Activity:
Please reproduce the entries below exactly from the line holding "The image size is (1024, 705)." through the last line, both included, and omit any pictures.

= = = = =

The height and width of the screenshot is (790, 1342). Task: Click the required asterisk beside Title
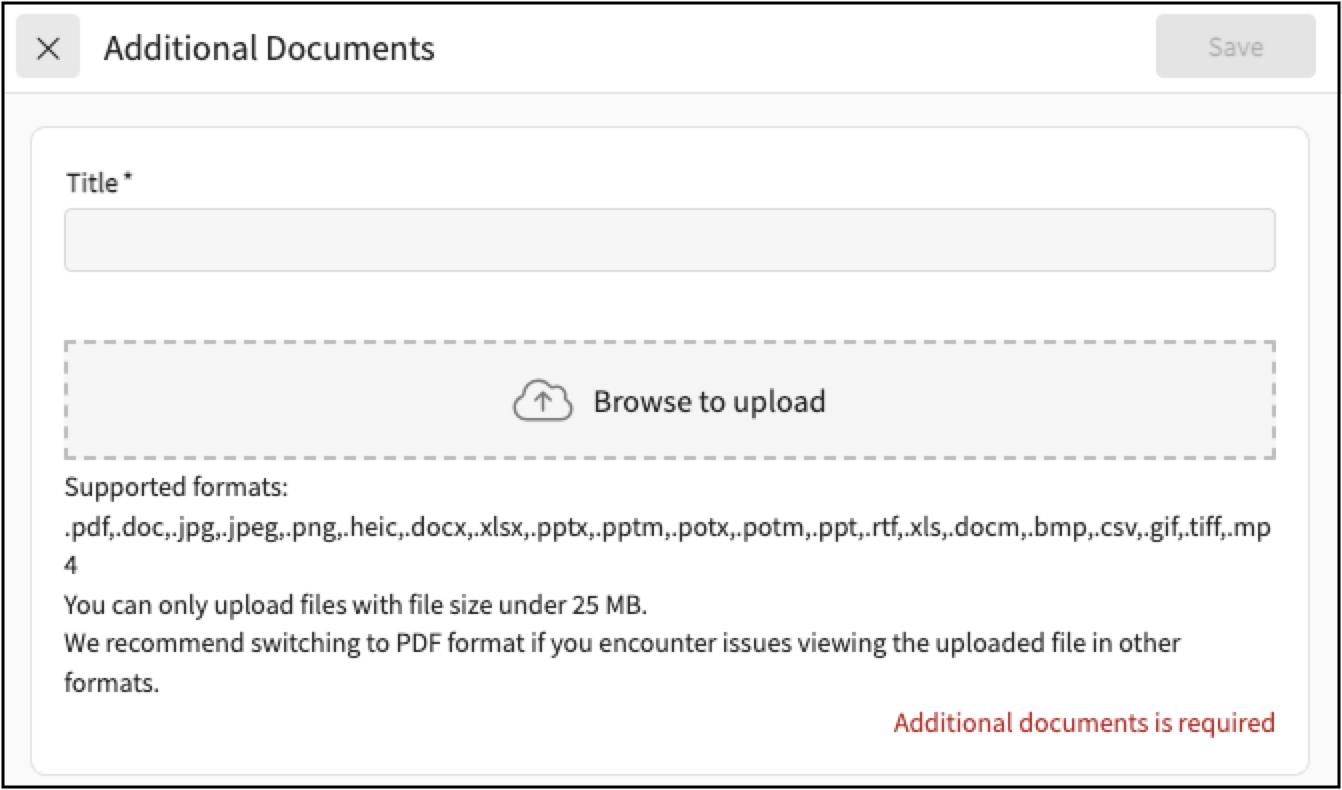click(x=128, y=181)
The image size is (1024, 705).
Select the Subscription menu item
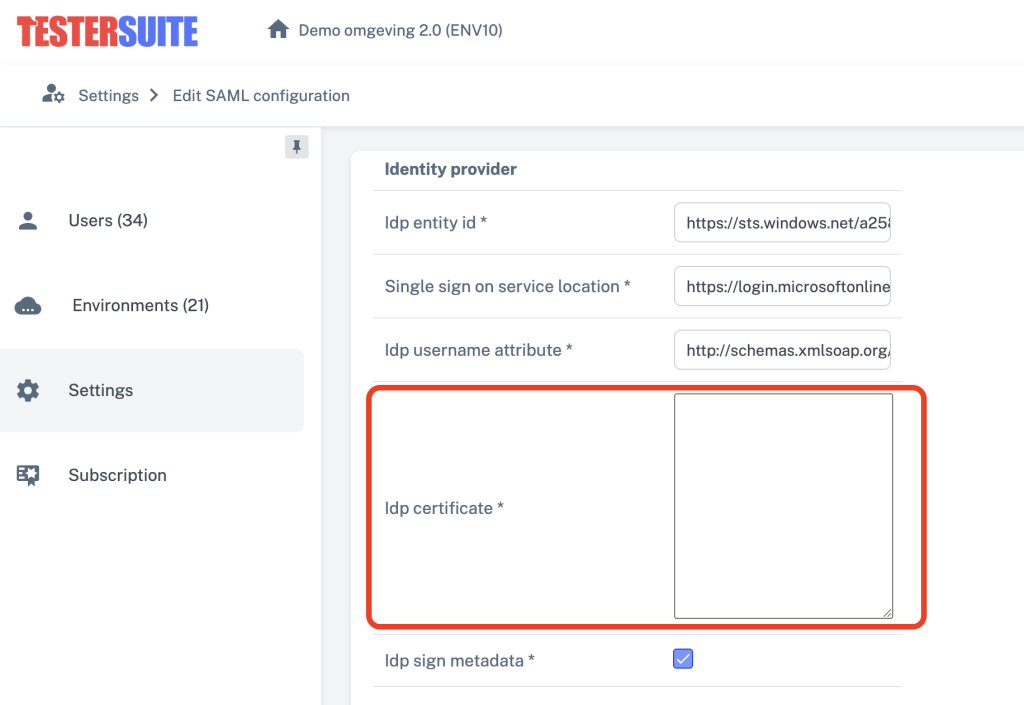coord(117,476)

= = = = =

Task output:
The image size is (1024, 705).
Select the Subscription menu item
coord(117,476)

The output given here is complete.